Basil Zaharoff'un ailesi İstanbul kökenli olup, 1821 Yunan ayaklanması esnasında bir süre iltica ettikleri Rusya'da isimlerinin sonuna -of sonekini almışlardır. 1840'larda Osmanlı İmparatorluğu'na dönerek geçici olarak Muğla'ya yerleşmişler ve Basil, Muğla'da doğmuştur. 1855'te ailesi tekrar İstanbul'a dönmüş ve Tatavla (bugünkü Kurtuluş) semtinin dar gelirli Rum ahalisi içinde yaşamışlardır.

Basil Zaharoff çalışma hayatına, İstanbul'a gelmiş Avrupalı turistlere rehberlik yaparak başlamıştır (rehberliğini özellikle Galata genelevleri ile bağlantılı olarak yürüttüğü bilinmektedir). Ardından bir süre itfaiyecilik yapmıştır (o dönemde itfaiyeciliğin evleri yanan zenginlerin servetini komisyon karşılığı kurtarmaya dayalı kârlı bir faaliyet şeklini de alabildiği göz önünde bulundurulmalıdır). Basil Zaharoff bundan sonra döviz acenteliği ve tefecilik yapmıştır. İstanbul'dan ayrılmak üzere ellerindeki nakdi kendi para birimlerine çeviren turistlere sahte dövizler verdiği suçlamalarına maruz kalmıştır. 24 yaşında gittiği Londra'ya ayak basar basmaz, İstanbul'da iken gerçekleştirdiği bir ihracat işi ile ilgili olarak, usulsüz ticari faaliyette bulunma suçlaması ile hakkında açılmış bir dava ile karşılaşmıştır. Cemiyetleri mensuplarının bu tür konulardan dolayı yabancı mahkemeler önüne çıkmasına karşı tedbir alma geleneği olan İstanbul Rumları arasında toplanan 100 sterlinlik bir kefaletle serbest bırakılmıştır. Dava sonuçlanıncaya kadar mahkeme yetki alanı dahilinde ikamet etme zorunluluğu olmasına rağmen hemen gemiyle Atina'ya geçmiştir. Atina'da gazeteci Etyen Skuludis ile dostluk kurmuştur. Skuludis'in İsveçli bir kaptan arkadaşı silah taciri Thorsten Nordenfeldt'in Atina'daki acenteliği işinden ayrılmak üzere olduğundan, Basil Zaharof, Skuludis'in tavsiyesiyle 14 Ekim 1877'de bu işi devralarak silah ticaretinde göz kamaştırıcı bir kariyere ilk adımını atmıştır. Bu dönem 93 Harbi'ne denk geldiğinden, Zaharoff hem bu savaş esnasında, hem de sonrasında Osmanlı Devleti, Balkanlar ve Rusya'yı kapsayan çok karlı işler yapmıştır.
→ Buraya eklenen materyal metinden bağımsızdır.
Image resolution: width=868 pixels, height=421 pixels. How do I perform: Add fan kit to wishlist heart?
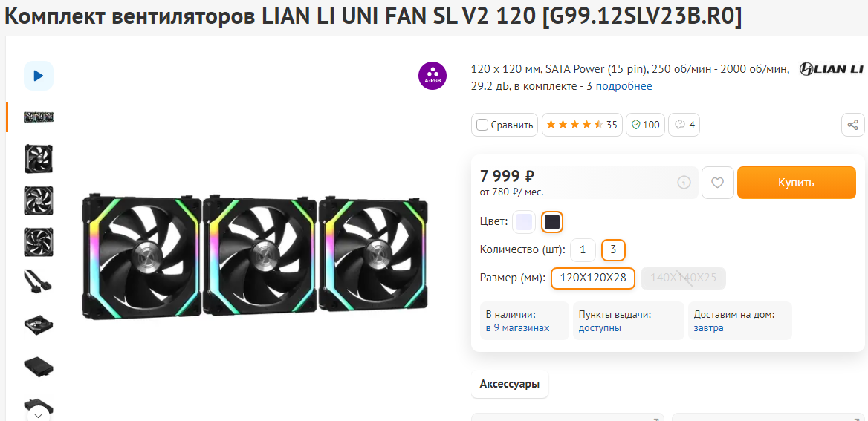[717, 183]

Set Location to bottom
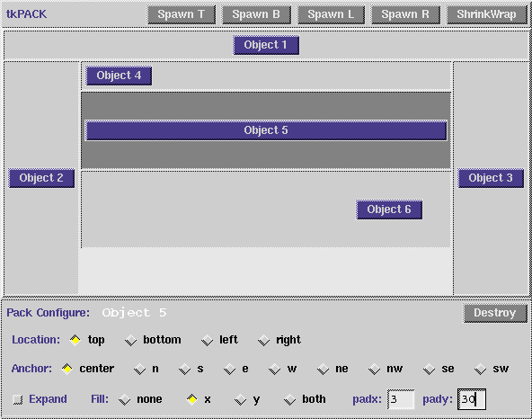(x=153, y=340)
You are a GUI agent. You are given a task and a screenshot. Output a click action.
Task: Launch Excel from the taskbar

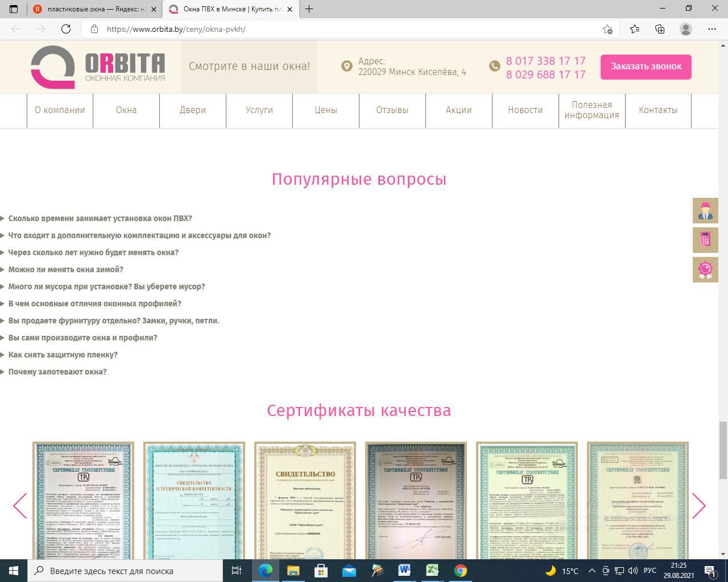click(432, 570)
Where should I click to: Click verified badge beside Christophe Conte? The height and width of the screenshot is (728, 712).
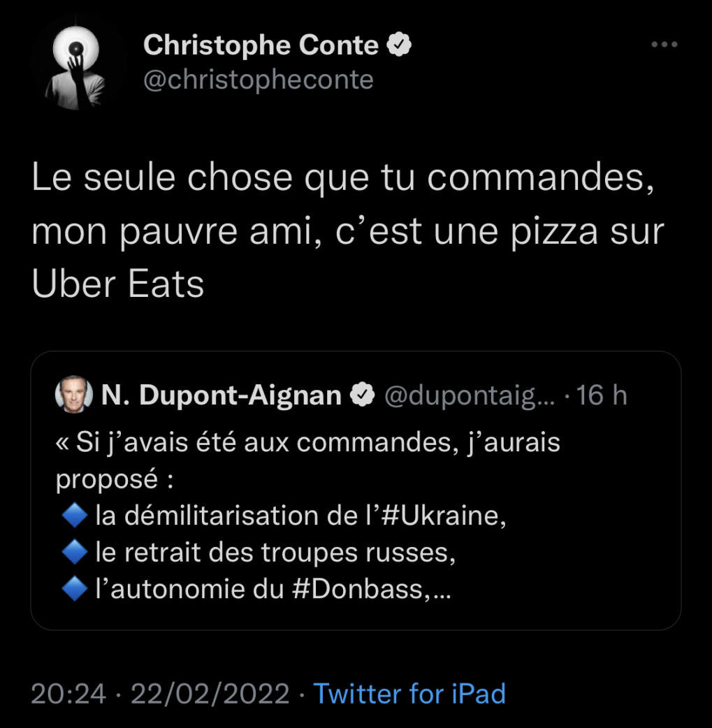399,46
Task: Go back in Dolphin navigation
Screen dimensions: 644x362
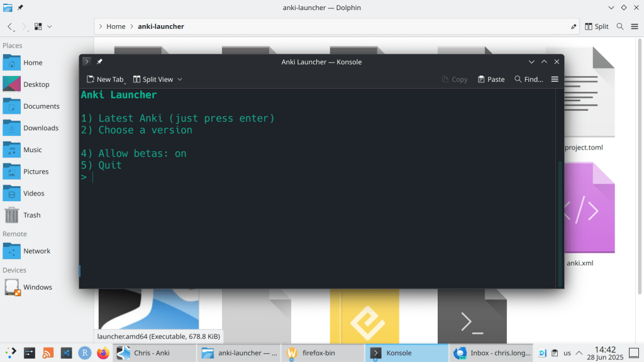Action: (x=10, y=26)
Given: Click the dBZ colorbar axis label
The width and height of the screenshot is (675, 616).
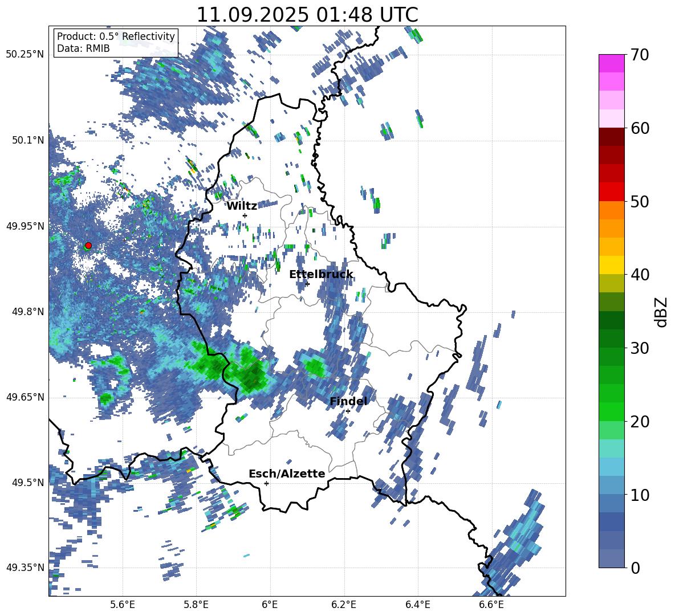Looking at the screenshot, I should (661, 312).
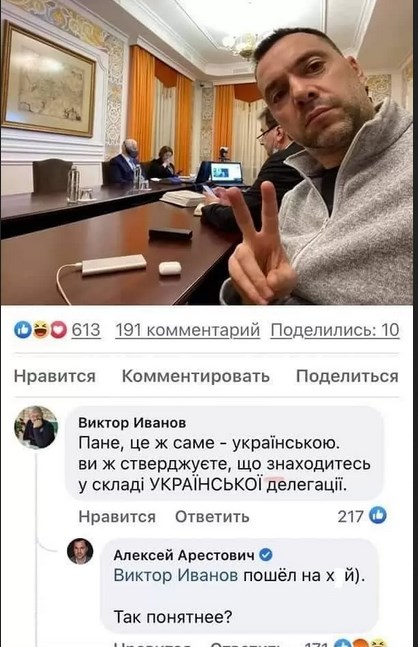Tap the Поделиться button
Screen dimensions: 418x647
pyautogui.click(x=347, y=376)
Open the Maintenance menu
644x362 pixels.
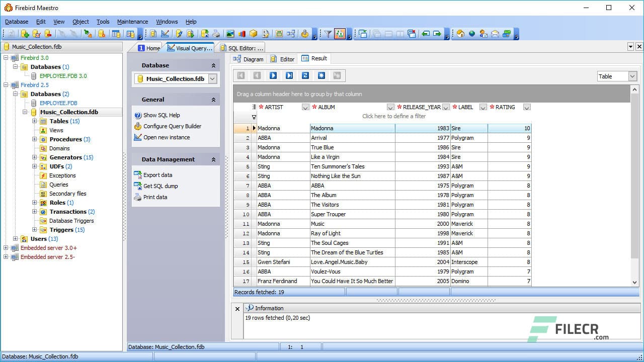132,22
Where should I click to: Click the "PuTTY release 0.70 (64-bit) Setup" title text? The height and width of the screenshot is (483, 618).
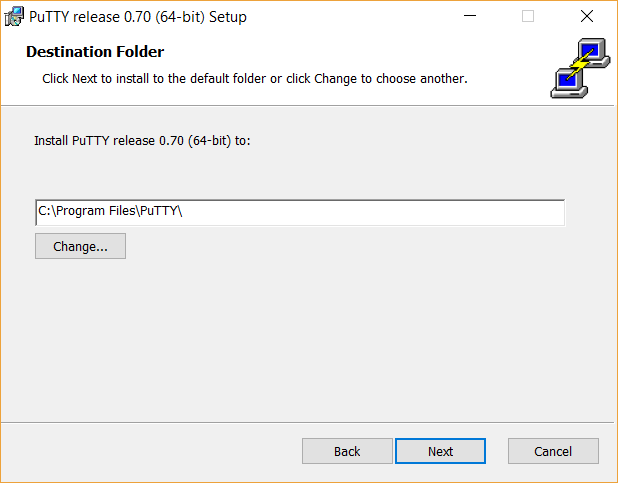(x=138, y=17)
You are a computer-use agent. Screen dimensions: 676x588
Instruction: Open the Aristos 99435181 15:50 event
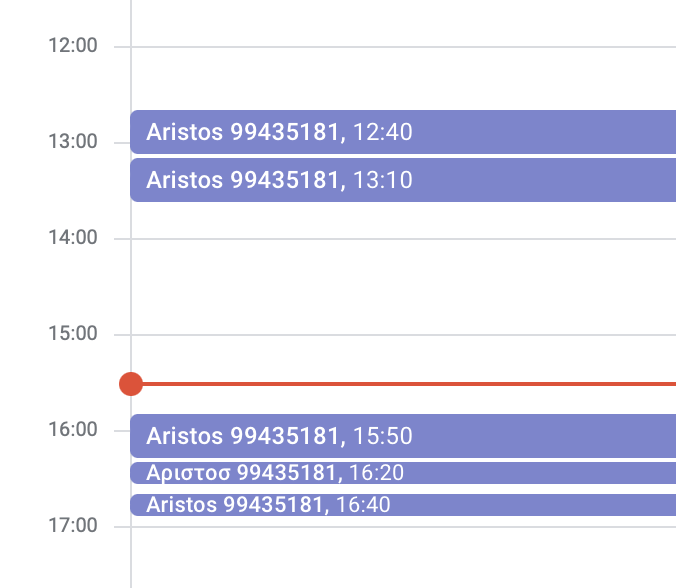403,436
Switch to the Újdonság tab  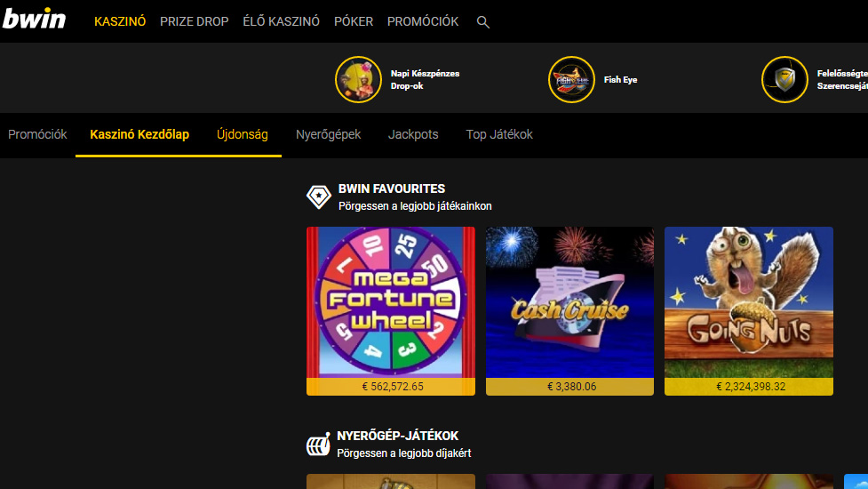coord(243,135)
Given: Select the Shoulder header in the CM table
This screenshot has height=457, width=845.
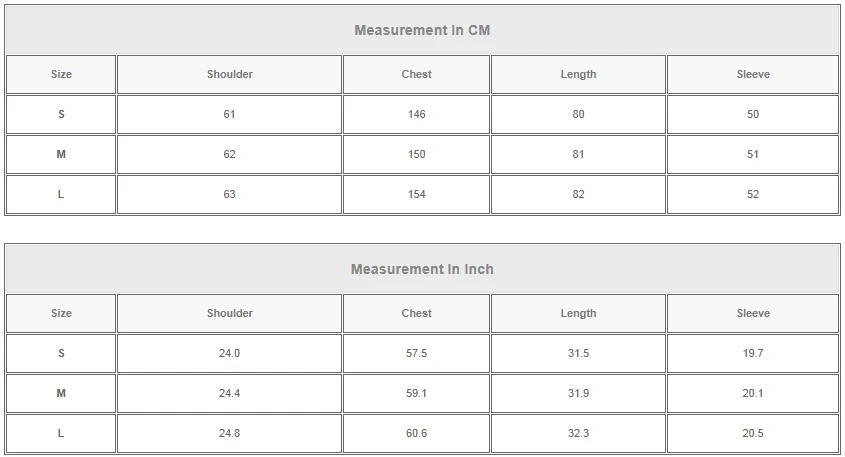Looking at the screenshot, I should point(230,74).
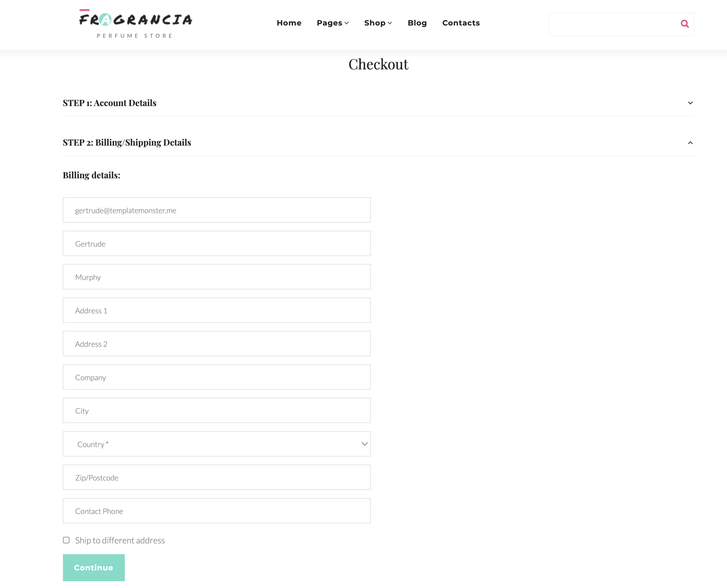Click the email address field
This screenshot has height=588, width=727.
(x=217, y=210)
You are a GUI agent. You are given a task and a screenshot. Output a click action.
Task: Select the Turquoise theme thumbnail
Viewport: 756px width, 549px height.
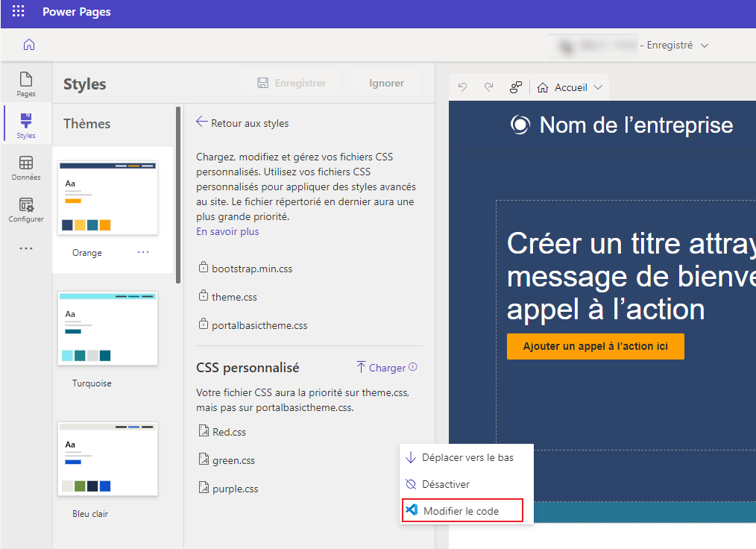(107, 328)
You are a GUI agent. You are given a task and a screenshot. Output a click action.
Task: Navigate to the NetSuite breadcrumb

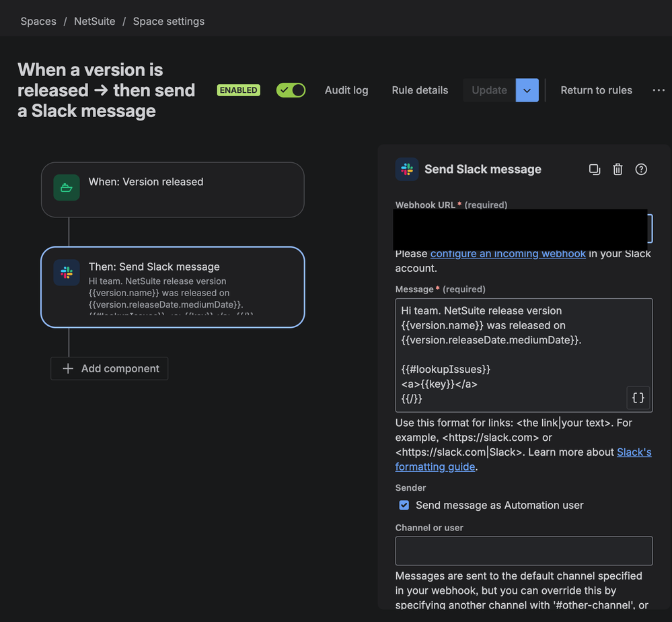tap(94, 21)
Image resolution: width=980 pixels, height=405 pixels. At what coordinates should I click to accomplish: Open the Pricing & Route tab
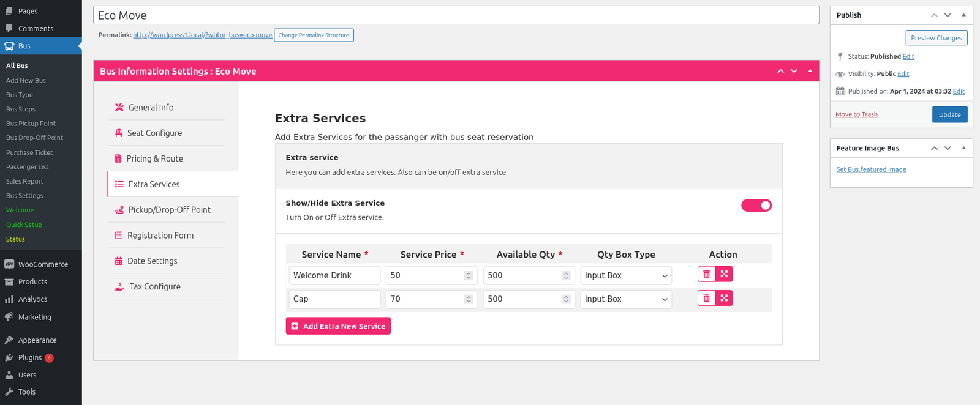[x=154, y=158]
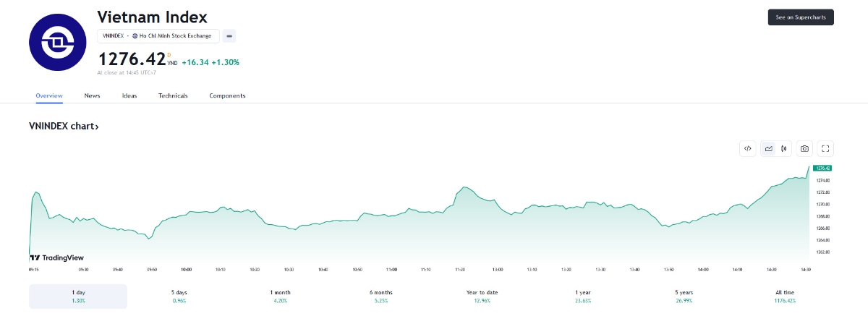Switch to the News tab

(x=92, y=95)
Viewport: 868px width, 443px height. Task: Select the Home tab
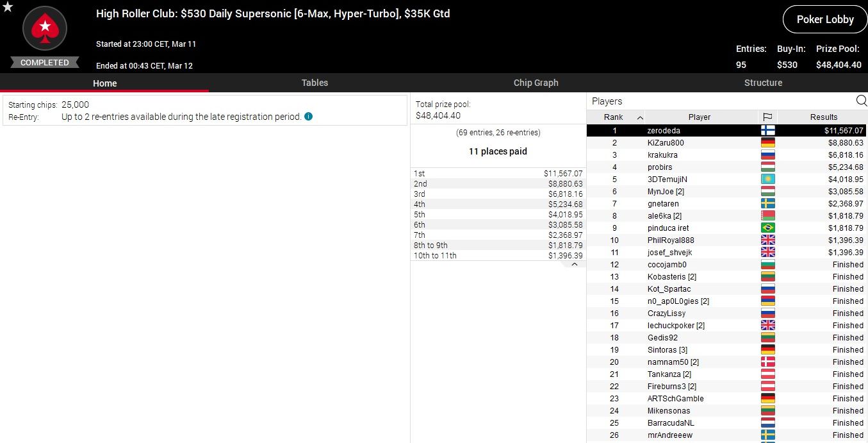pyautogui.click(x=104, y=83)
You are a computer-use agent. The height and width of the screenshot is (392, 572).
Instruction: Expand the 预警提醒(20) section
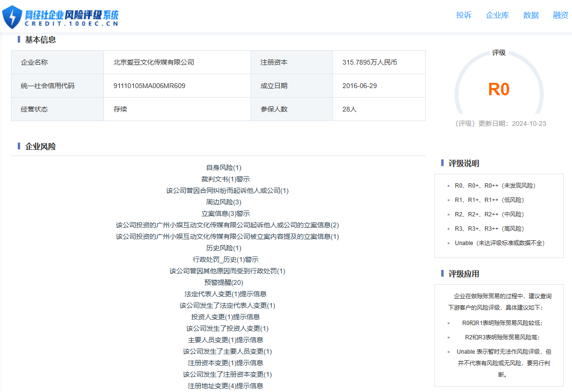coord(224,282)
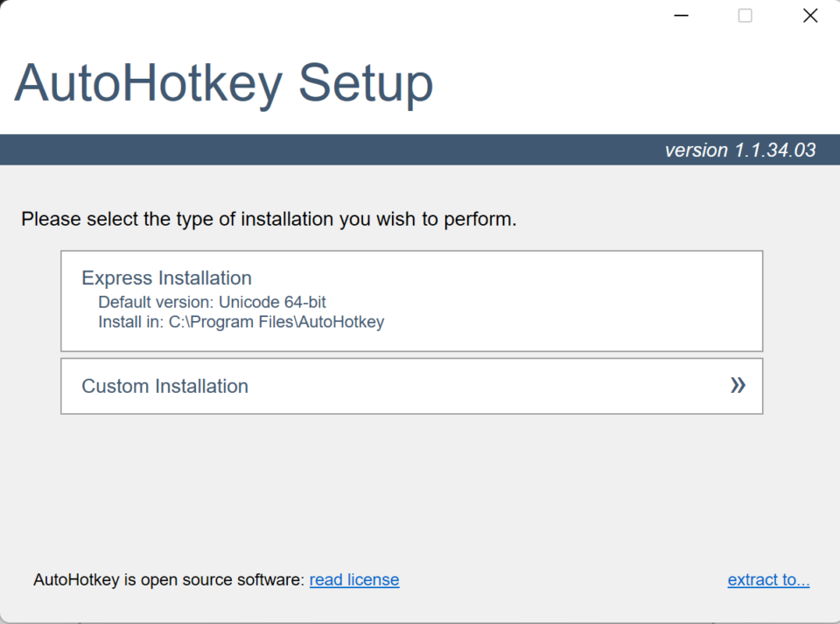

Nitekim, Basil Zaharoff yaratıcılığını Nordenfeldt I denizaltı sının satışında göstermiştir. Amerikalı papaz George W. Garrett tarafından bir hobi olarak tasarlanan ve Amerika Birleşik Devletleri Donanması'nın 'istikrarsız ve tehlikeli manevra yaptığı' gerekçesiyle reddettiği ve büyük güçlerin teknolojisinin gelişmesini beklemeyi tercih ettiği bu ilk denizaltı modellerinden, prestij arayışı içinde olan Yunanistan Deniz Kuvvetleri'ne bir adet satmıştır. Daha sonra Osmanlı Devleti yetkililerini bu yeni Yunan denizaltısının arzettiği tehdit konusunda ikna ederek, Osmanlı Donanması'na iki adet satmıştır. Hemen ardından, Rus yetkililerini bu yeni Türk denizaltısının arzettiği tehdit konusunda ikna ederek, Rus Deniz Kuvvetleri ne iki adet daha satmıştır. Bu denizaltılar hiçbir savaşta rol oynamamış, Osmanlı donanmasının bir torpil atma tatbikatı esnasında biri dengesini kaybederek pruvadan batmıştır.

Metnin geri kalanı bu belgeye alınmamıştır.